その後数日、優奈は北部の別荘で療養し、体調が少し良くなってから仕事に戻った。

出社初日、佐藤は会議で彼女に冷ややかな言葉を投げかけた。

「小池社長、日向社長を怒らせた後、数日間も失踪していましたが、社長としての責任感はないんですか?」

優奈は冷笑し、書類をテーブルに叩きつけ、冷たい目で佐藤を見つめました。「私も佐藤社長に聞きたいんですが、日向社長が色欲にまみれた人間だと分かっていながら、なぜ私にこの取引を任せたんですか?何を企んでいたんですか?」

佐藤は優奈が直接問い詰めるとは思わず、一瞬驚いたが、歯を食いしばって言った。「日向社長は会社にとって重要な顧客です。契約が成功するなら、多少の犠牲を払っても問題ないでしょう。犠牲の精神すらない社長に、どうやって会社を任せることができると言うんですか?」

優奈は彼を甘やかすつもりはなく、冷たく言い放った。「そんなに犠牲の精神があるなら、日向と寝てこい。契約が成功したら、きちんと報酬をあげるわ」

佐藤は怒りで顔色が青ざめ、冷たくテーブルを叩いてその場を去った。

優奈は冷静に「会議を続けましょう」と言った。

会議が終わった後、優奈は高橋康二を一人残した。

高橋康二は内心で不安を感じながらも、顔には冷静な表情を保っていた。「社長、何かご用ですか?」

優奈は微笑み、高橋康二を見つめて言った。「特に何もないですが、ただ高橋社長に忠告したいと思って。間違った側に立たないようにしてください。さもないと、何もかも失うことになりますよ」

高橋康二は彩花の叔父であり、3年前、彩花の父親である高橋健一が高橋康二に借金してギャンブルで負けたため、彩花は10%のMY株を抵当に入れて高橋康二に返済した。こうして高橋康二はMYの株主となったのだ。

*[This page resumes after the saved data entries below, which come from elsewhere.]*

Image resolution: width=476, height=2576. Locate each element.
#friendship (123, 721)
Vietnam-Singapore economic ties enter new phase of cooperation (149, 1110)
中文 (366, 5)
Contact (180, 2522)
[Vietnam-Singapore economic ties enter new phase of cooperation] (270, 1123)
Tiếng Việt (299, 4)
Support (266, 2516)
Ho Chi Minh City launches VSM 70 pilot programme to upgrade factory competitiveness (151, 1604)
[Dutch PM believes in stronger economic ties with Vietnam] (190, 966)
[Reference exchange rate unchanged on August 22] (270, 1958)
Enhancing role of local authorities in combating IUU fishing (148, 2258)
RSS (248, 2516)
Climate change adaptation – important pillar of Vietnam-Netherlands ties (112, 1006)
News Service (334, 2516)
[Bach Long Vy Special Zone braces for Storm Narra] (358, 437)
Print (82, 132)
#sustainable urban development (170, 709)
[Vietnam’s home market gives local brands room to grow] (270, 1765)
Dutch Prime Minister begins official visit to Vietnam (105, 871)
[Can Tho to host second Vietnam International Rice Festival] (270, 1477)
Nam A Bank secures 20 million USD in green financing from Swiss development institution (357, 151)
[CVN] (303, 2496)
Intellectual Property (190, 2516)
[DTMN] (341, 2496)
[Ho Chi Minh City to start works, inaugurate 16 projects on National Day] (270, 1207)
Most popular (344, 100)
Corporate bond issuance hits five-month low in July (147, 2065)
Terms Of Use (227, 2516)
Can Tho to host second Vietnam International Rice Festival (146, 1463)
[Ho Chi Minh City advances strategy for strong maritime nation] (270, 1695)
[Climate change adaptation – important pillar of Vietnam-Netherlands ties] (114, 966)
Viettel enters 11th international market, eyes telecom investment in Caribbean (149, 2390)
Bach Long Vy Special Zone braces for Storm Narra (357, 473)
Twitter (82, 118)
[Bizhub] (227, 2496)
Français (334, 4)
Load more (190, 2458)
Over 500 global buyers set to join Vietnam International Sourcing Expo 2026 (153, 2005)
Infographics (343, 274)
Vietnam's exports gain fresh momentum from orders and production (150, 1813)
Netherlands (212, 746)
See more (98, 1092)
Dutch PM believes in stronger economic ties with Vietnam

大人しく株主としての役割を果たすならまだしも、陰で何かを企てようとするなら、優奈は一人一人を排除していく覚悟があったのだ。

それを聞いた高橋康二は笑顔を崩さずに言った。「ご心配なく、私はどこにもつかず、自分自身を守るだけです」

「それが一番です!」

夜、優奈が別荘に戻ると、成瀬が別荘の入り口に立っているのを見た。

彼女は眉をひそめ、成瀬を無視しようとしたが、彼の横を通り過ぎるときに手首を掴まれた。